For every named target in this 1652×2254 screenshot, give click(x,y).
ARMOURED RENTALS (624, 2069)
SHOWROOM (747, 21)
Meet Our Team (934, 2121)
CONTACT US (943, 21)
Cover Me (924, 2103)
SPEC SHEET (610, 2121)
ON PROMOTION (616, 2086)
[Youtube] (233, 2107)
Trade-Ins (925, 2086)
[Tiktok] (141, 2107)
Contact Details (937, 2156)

--

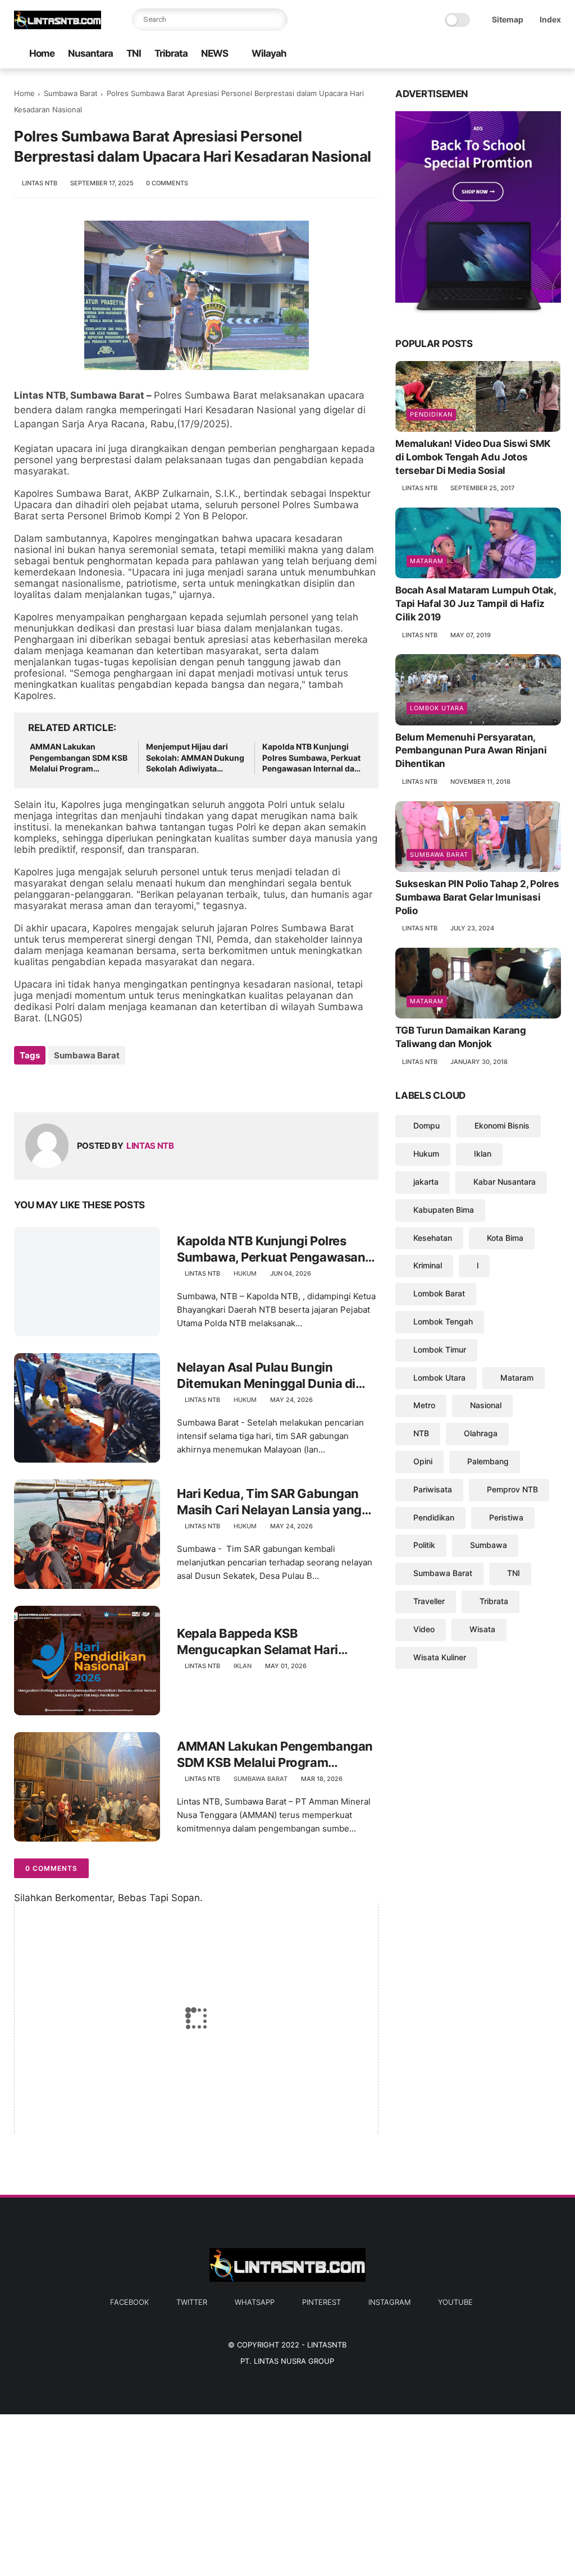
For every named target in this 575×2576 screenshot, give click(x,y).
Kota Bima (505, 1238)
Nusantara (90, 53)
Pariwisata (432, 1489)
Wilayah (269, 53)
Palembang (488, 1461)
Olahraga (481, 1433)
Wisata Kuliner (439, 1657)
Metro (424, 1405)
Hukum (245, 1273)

**EXERCISE**
Would you please copy, word for word, everything above from the line containing "ARMOURED RENTALS (624, 2069)" down to the line containing "Contact Details (937, 2156)", those two lines included?

**EXERCISE OUTPUT**
ARMOURED RENTALS (624, 2069)
SHOWROOM (747, 21)
Meet Our Team (934, 2121)
CONTACT US (943, 21)
Cover Me (924, 2103)
SPEC SHEET (610, 2121)
ON PROMOTION (616, 2086)
[Youtube] (233, 2107)
Trade-Ins (925, 2086)
[Tiktok] (141, 2107)
Contact Details (937, 2156)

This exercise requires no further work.